Memorial Bench For Rolling Stones, Beatles Session Pianist Nicky Hopkins To Be Unveiled In London
Hopkins, who passed away in 1994, is widely regarded as one of the most important session musicians in rock history.
A memorial to the much-respected rock pianist Nicky Hopkins – who played with everyone from The Beatles to The Rolling Stones and David Bowie to Ella Fitzgerald – is all set to be unveiled at midday tomorrow, Saturday 8 September, in Perivale Park in Ealing, West London.
Hopkins passed away in 1994, but his former manager Gray Levett and stalwart fan John Wood have been running a crowdfunding campaign to erect a permanent memorial to this musician’s musician, in the form of a park bench designed like a piano.

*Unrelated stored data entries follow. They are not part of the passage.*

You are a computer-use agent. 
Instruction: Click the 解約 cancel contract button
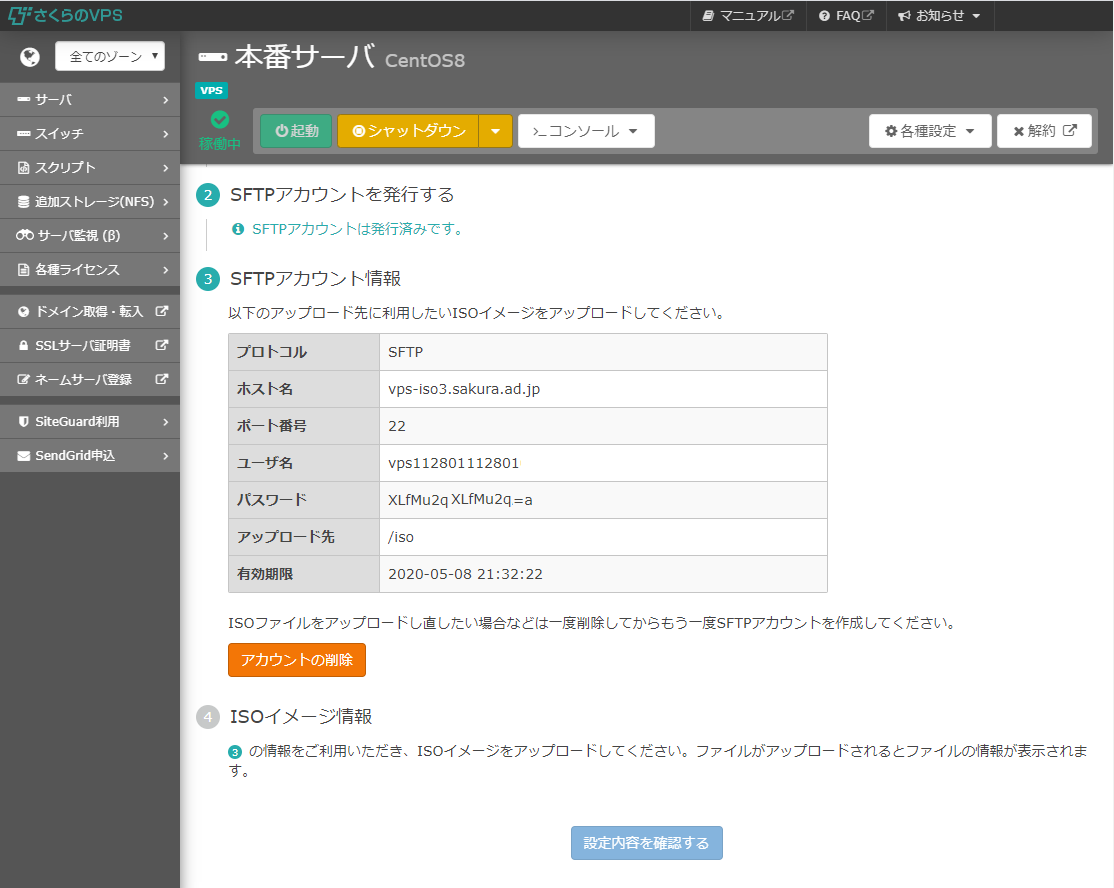pyautogui.click(x=1044, y=131)
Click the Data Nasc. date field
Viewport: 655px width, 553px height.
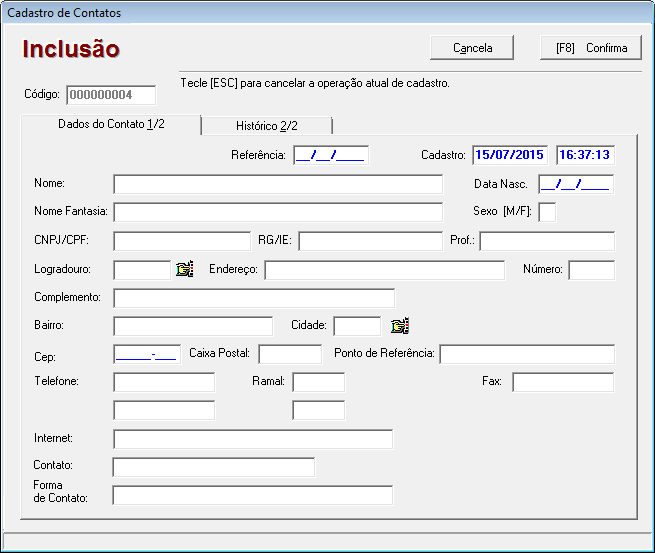click(x=575, y=184)
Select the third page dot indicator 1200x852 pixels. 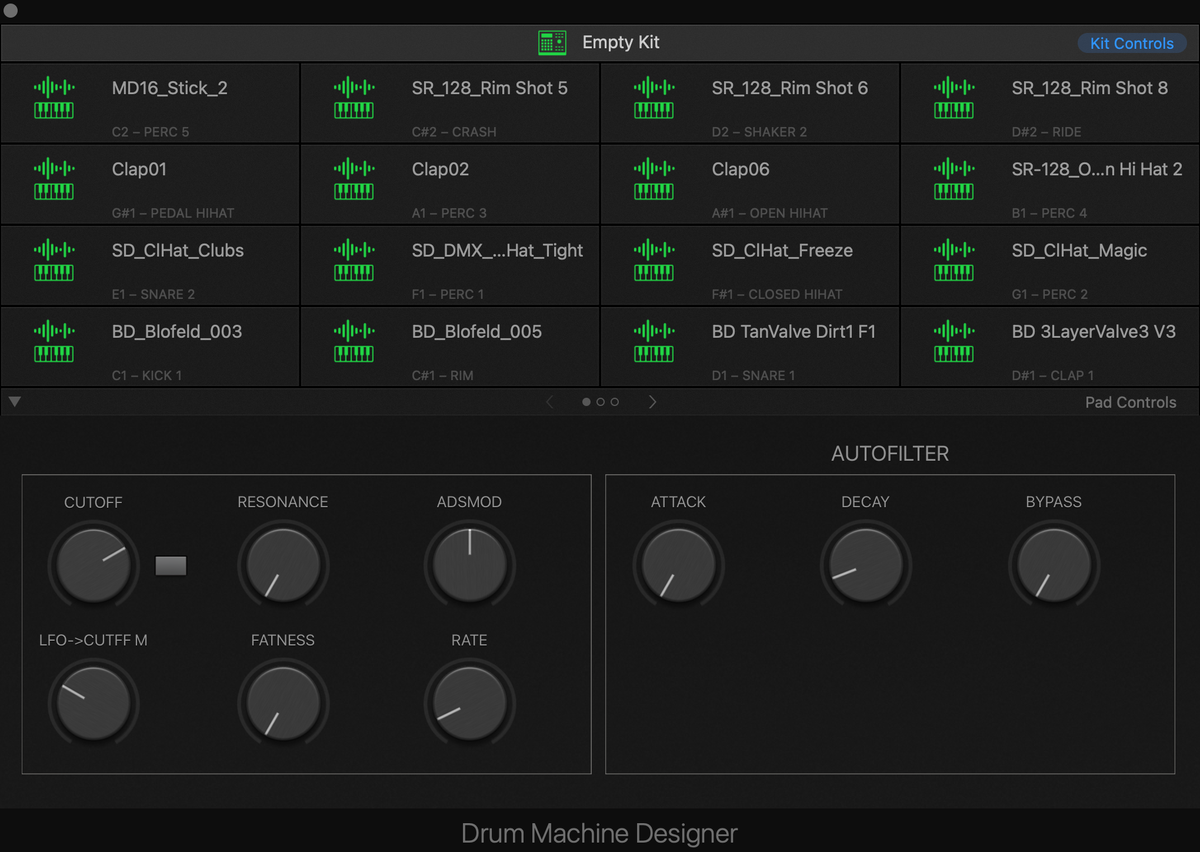coord(614,402)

“It’s unbelievable to think that Nicky won no awards for his stellar contribution to the music industry,” Gray Levett said in a statement. “Many fans feel, as do I, that he is the ultimate unsung rock hero and that he definitely deserves to be included in the Rock and Roll Hall of Fame. We hope this memorial will go some way towards acknowledging Nicky for his extraordinary talent. We’re hoping that his bench will find its way onto London’s rock tourist circuit, attracting fans from all over the world.”
The campaign offered the opportunity for pledgers to have their name inscribed on the bench and contribute towards funding a music scholarship at London’s Royal Academy of Music, where Nicky Hopkins himself won a scholarship in the 1950s. Names that have pledged in the campaign include Mick Jagger, Keith Richards, Charlie Watts, Ronnie Wood, Bill Wyman, Yoko Ono Lennon, Roger Daltrey, Jimmy Page, Johnnie Walker, Bob Harris and Kenney Jones.

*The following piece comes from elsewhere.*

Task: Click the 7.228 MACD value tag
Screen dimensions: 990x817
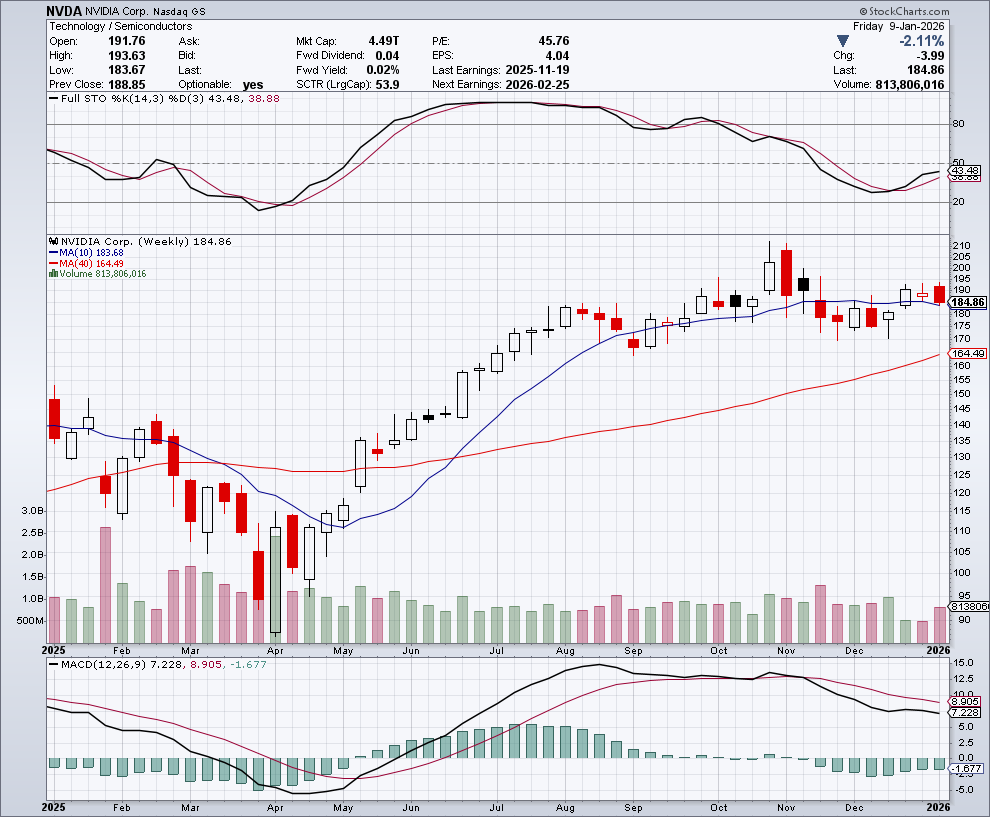Action: click(x=964, y=712)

Born Nicholas Christian Hopkins in Perivale, Middlesex on 24 February 24, 1944, Hopkins received a scholarship to the prestigious Royal Academy of Music in London. Though classically trained at the Academy, it was his discovery of rock and roll, and Chuck Berry in particular, that led him to develop his own sense and style of boogie technique. He recorded and performed on some of the most significant British and American popular music recordings from the 1960s to the 1990s, and is widely regarded as one of the most important session musicians in rock history.

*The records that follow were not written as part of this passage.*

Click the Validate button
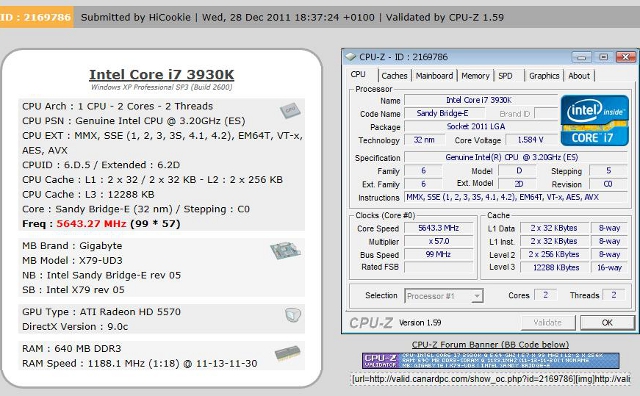 548,323
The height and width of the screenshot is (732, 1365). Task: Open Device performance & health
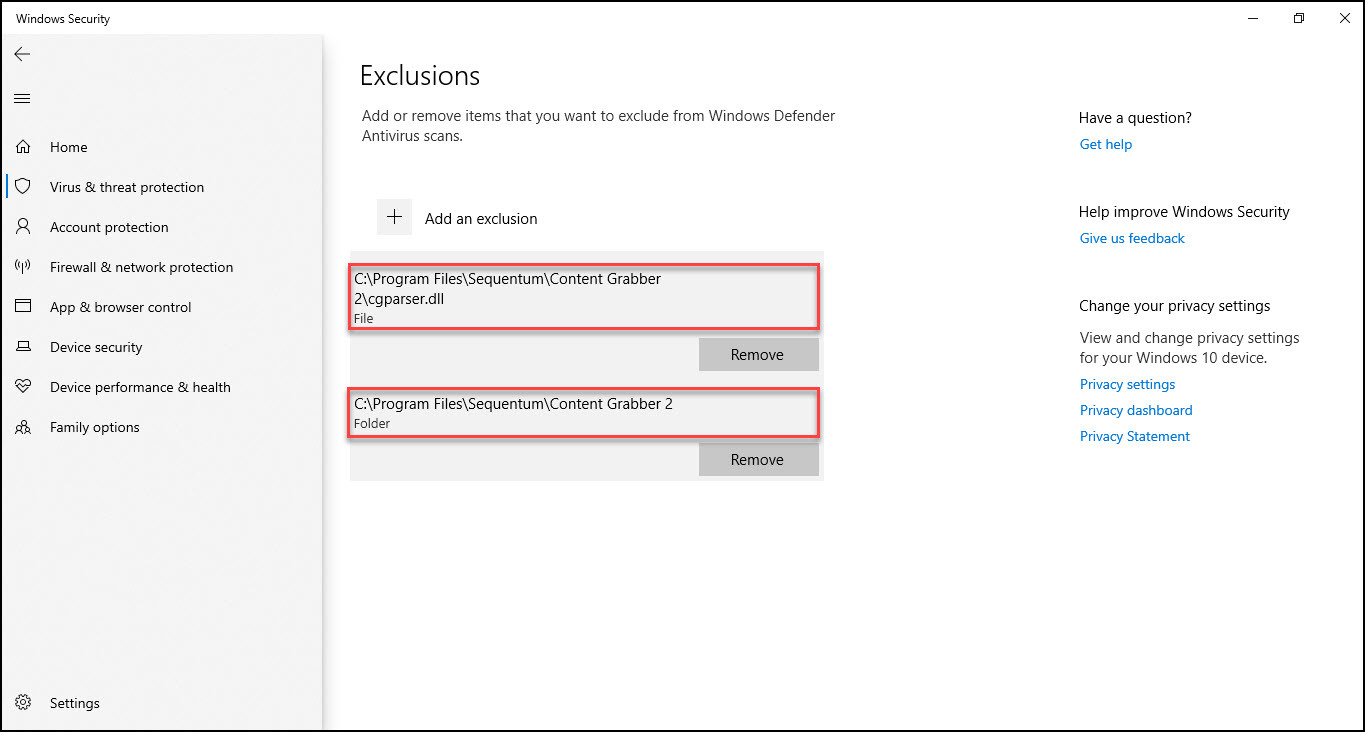140,387
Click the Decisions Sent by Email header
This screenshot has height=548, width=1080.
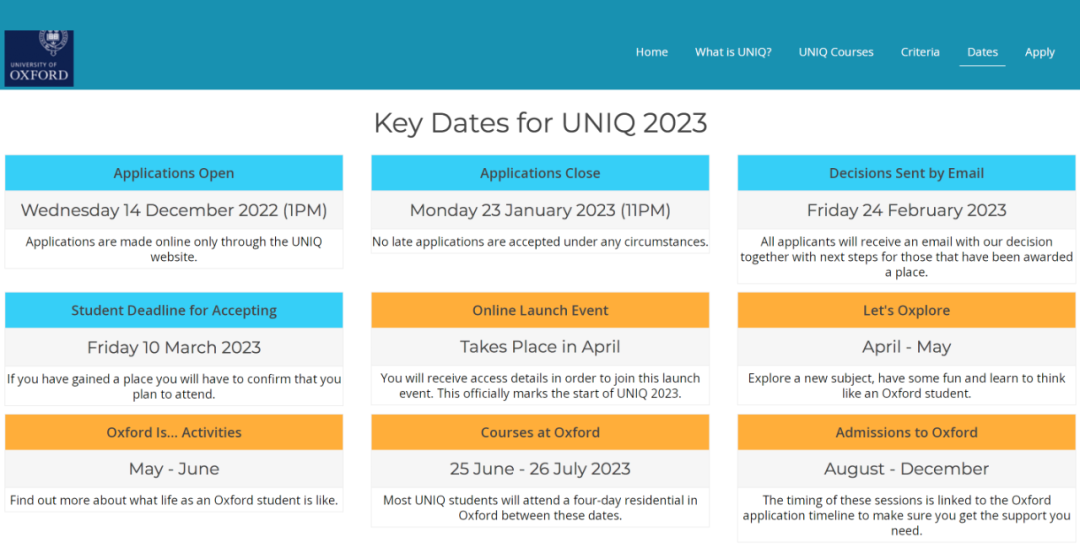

“When Nicky sat at the piano, each take would be breath-taking and each one different from the last,” said world famous broadcaster Bob Harris. “He was a truly creative and dedicated musician, modest, quiet, and wonderful to work with and never given to overstatement… all his work had an indefinable magic that shines out of the grooves.”
Further information about the unveiling, which takes place between 12 noon and 1pm UK time tomorrow can be found at the event’s Facebook page.
brokenwind69
September 11, 2018 at 4:04 am
Way overdue, and way too little!
Roger Peek
September 12, 2018 at 8:39 am
A scholarship to the prestigious Royal Academy of Music.
Then he discovered the music of Chuck Berry.
That’s how all good fairy tales end……or begin
Roger Peek
September 12, 2018 at 8:46 am
A new television commercial in New Zealand is built around the riff for “She’s A Rainbow”.
Your contribution lives on in new endeavours 50 years later, Nicky.
David
September 13, 2018 at 5:29 pm
Fantastic musician. It does seem like the Rock and Roll Hall is missing the boat on Nicky
Charley
December 19, 2018 at 4:05 pm
He was my friend. I was lucky enough to have written some songs with him. We had some crazy times but they were always fun. I think of him often and miss him still. He was an absolute gentleman and a legendary talent. His genius lives on each and every time I hear a track on which he played.